La acumulación de horas frío ha sido un foco central en la fruticultura, especialmente en cerezos. Sin embargo, la creciente variabilidad climática ha dejado en evidencia una nueva realidad: no basta con acumular frío, es necesario protegerlo.
Estos eventos térmicos pueden revertir parcialmente las horas ya acumuladas, generando brotaciones desuniformes, floraciones extendidas y pérdidas en rendimiento y calidad.
Frente a este escenario, comienza a consolidarse un cambio de paradigma: pasar desde un manejo pasivo a una estrategia de gestión activa del clima a nivel de huerto.
En este contexto, el uso de agua mediante microaspersión sobre la canopia, con bajas tasas de precipitación (0,5 a 1,5 mm/h), está emergiendo como una herramienta agronómica clave. Su uso ya no se limita al control de heladas, sino que también permite modular la temperatura durante el invierno y proteger las horas de frío acumuladas.
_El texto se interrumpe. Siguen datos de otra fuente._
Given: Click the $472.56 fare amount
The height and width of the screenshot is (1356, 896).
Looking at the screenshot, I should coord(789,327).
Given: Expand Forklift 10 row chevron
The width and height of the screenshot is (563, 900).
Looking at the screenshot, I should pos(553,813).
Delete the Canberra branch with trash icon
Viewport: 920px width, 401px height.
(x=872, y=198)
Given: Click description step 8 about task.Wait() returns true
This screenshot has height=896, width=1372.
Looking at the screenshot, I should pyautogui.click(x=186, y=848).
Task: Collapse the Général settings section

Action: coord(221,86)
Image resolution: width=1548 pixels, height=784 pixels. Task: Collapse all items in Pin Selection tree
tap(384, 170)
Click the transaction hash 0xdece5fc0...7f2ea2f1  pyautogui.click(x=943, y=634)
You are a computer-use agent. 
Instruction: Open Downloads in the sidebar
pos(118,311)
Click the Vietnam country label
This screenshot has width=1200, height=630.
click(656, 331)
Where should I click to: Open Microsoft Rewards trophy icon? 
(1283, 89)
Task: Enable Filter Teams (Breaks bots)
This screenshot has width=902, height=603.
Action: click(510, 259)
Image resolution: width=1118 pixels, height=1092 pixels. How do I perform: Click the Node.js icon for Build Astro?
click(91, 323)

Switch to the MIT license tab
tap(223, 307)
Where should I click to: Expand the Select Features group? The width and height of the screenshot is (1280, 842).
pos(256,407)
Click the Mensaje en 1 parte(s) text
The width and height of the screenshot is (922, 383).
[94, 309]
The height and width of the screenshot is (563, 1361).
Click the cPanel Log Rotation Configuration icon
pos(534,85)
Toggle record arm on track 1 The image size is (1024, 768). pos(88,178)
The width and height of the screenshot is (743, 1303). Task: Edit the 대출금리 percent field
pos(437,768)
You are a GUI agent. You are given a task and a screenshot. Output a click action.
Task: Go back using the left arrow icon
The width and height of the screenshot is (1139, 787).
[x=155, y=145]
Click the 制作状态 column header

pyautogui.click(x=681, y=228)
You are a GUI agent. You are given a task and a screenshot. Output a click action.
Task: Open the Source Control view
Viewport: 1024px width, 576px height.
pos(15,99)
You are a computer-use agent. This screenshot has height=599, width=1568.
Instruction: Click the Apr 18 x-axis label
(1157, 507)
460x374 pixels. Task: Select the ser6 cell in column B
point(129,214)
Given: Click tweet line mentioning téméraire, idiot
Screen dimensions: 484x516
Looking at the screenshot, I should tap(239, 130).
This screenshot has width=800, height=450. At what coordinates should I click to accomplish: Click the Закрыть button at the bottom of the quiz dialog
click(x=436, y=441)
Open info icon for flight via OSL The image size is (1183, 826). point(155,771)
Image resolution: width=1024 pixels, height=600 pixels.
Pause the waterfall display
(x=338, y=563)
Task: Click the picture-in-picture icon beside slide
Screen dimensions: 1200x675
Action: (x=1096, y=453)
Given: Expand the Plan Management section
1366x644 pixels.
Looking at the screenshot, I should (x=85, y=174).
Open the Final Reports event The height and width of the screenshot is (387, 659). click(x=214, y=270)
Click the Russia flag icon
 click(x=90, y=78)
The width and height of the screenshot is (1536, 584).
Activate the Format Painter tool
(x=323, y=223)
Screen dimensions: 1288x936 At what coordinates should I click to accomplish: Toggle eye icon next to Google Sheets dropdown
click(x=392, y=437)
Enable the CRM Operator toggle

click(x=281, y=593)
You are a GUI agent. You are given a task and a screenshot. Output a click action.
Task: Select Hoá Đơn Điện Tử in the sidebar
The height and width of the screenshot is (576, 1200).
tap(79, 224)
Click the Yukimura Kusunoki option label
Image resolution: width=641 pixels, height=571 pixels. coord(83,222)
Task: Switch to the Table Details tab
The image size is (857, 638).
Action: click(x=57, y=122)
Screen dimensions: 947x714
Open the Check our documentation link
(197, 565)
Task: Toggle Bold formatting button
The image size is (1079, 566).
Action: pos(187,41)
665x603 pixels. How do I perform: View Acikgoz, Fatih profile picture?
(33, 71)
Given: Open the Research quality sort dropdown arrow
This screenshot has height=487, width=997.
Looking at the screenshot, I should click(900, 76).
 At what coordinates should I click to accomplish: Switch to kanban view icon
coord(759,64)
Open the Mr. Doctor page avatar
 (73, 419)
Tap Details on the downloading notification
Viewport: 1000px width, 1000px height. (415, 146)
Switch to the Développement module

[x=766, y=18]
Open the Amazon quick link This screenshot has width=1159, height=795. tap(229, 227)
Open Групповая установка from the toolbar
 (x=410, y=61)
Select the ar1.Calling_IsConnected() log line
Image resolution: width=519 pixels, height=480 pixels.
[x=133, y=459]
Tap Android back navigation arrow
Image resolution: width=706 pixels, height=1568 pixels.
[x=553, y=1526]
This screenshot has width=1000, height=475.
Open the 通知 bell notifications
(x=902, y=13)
El principio es el enfriamiento evaporativo: al aplicar pequeñas cantidades de agua, se genera una película que al evaporarse absorbe calor del entorno, reduciendo la temperatura del aire y de los tejidos vegetales. Esto permite intervenir estratégicamente durante eventos cálidos, evitando superar umbrales críticos —en torno a los 14 °C— donde existe riesgo de pérdida de frío.
En la práctica, cada vez más productores están aplicando agua durante tardes cálidas de invierno para amortiguar estos peaks térmicos. Son intervenciones acotadas y eficientes, orientadas a conservar el frío más que a generarlo.
Desde la experiencia en terreno, en Tierraverde hemos observado cómo este manejo permite mejorar la acumulación efectiva de horas de frío y el comportamiento del huerto en la salida de dormancia, con resultados consistentes en distintas zonas productivas.
A diferencia de los sistemas tradicionales, este enfoque utiliza el recurso hídrico de forma mucho más eficiente, sin generar saturación de suelo ni requerir grandes inversiones. En huertos de cerezos, los costos se sitúan en torno a los USD 4.000 por hectárea, con sistemas simples de instalar y operar, y con la ventaja adicional de ser una tecnología versátil para distintos manejos climáticos.
Si bien los protocolos de aplicación varían según cada huerto, estos ya comienzan a estar definidos y validados en terreno.
La fruticultura moderna enfrenta un entorno cada vez más incierto. En este contexto, la capacidad de gestionar activamente el clima del huerto deja de ser una opción y se transforma en una necesidad.
Porque hoy, gestionar el frío no es solo una ventaja competitiva, es una condición para sostener la productividad.
Anticiparse a estos escenarios y adoptar estrategias de manejo activo será clave para enfrentar las próximas temporadas con mayor certeza y control.